Text block =
*** Begin section ***


    Seattle will continue its spiral downward unless all of the “progressives” get voted out. That does not look too likely at the moment, but one can hope. And hope that it is not already too late. See: Detroit. Chicago. St. Louis, and many others. It really can happen here.

  6. Great article by Jean Godden. Her closing paragraph made me sad. A lifelong Seattleite, I have had enough. We keep electing city council members and now, a mayor, who speak of holistic solutions, when they should have actual plans and solutions.

  7. I’ve been hoping this vagueness means Harrell understands that what we really need isn’t more plans and solutions, as much as real managerial competence. Our city hall is lost in the weeds because of too many plans and solutions and too little competence at execution.

    The city by and large has great employees at the ground level, but policy and management that has suffered from over a decade of terrible management at the top, reaching its colossal peak with Murray. Want SPD to become a desirable place to work, and an effective force for the city? Want a prosecutor’s office that can actually handle its load of cases? Want diversion programs that deliver? The council, luckily, are not in charge of making these things happen – it’s the mayor’s job.

  8. Grateful that my mistake in the third paragraph — identifying Tiffany Washington — has been corrected. Washington’s full title is “deputy mayor of housing and homelessness.” Previously Washington had served as Mayor Jenny Durkan’s deputy mayor. My apologies.

  9. Great piece, Jean. One benchmark (offered by governing.com) is that in the United States, for cities of Seattle’s size, the average number of police officers per 10,000 citizens is 24.3. Seattle’s metric is currently 14. We are way, way below the national average. We need to think from a recruit’s perspective, and ask what it’ll take to get new recruits, when they ask themselves “Where should I serve? Where I will be most proud and respected, and grow the most?” to answer: “Seattle.”

*** End section ***

The data =
*** Begin section ***

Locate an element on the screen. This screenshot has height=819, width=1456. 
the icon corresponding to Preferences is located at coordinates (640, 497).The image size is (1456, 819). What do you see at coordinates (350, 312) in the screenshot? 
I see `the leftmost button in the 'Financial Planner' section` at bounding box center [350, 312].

*** End section ***

Exercises =
[1] Copy the Seattle comment thread from "6. Great article" up to and including "competence at execution.".
[2] In the Seattle comment thread, how many police officers per 10,000 citizens does Seattle currently have?
[3] Pick up the Seattle comment thread where it stops and continue it.

Numbered responses =
[1]
6. Great article by Jean Godden. Her closing paragraph made me sad. A lifelong Seattleite, I have had enough. We keep electing city council members and now, a mayor, who speak of holistic solutions, when they should have actual plans and solutions.

  7. I’ve been hoping this vagueness means Harrell understands that what we really need isn’t more plans and solutions, as much as real managerial competence. Our city hall is lost in the weeds because of too many plans and solutions and too little competence at execution.

[2] 14

[3]
    • I think the political angle of Seattle not having enough cops has been well covered, but the economic angle is maybe bigger and has more important.

      Seattle is a city where the average house costs a million dollars. How many new police officers are going to want to move to a place with, 1. high crime, 2. a public that’s lukewarm about the police at best, 3. one of the most competitive housing markets in the world?

      One thing to watch is as local governments and Kind County gear up to work on homeless issues, can they even find the staff for new shelters and programs? I’m guessing this will be big news this Summer.

      Cops, teachers, bus drivers, social workers, santitation workers…. as the older generation of public servants in Greater Seattle retire, who’s going to take their place? 30 years ago, teachers actually bought homes! I’m pretty sure that’s out of reach for most of them now.

  10. Great article, Jean. Not sure our new City Administration has gotten beyond the “holistic” jargon yet. Downtown Seattle us depressing to say the least. Alas the Mayor of NYC is lamenting the rise in crime in his fair city including attacks on police, stabbings and people “overnighting” on subways. I’m afraid NYC is not the model.

  11. Norm Rice did a great job revitalizing downtown Seattle in the ’90’s.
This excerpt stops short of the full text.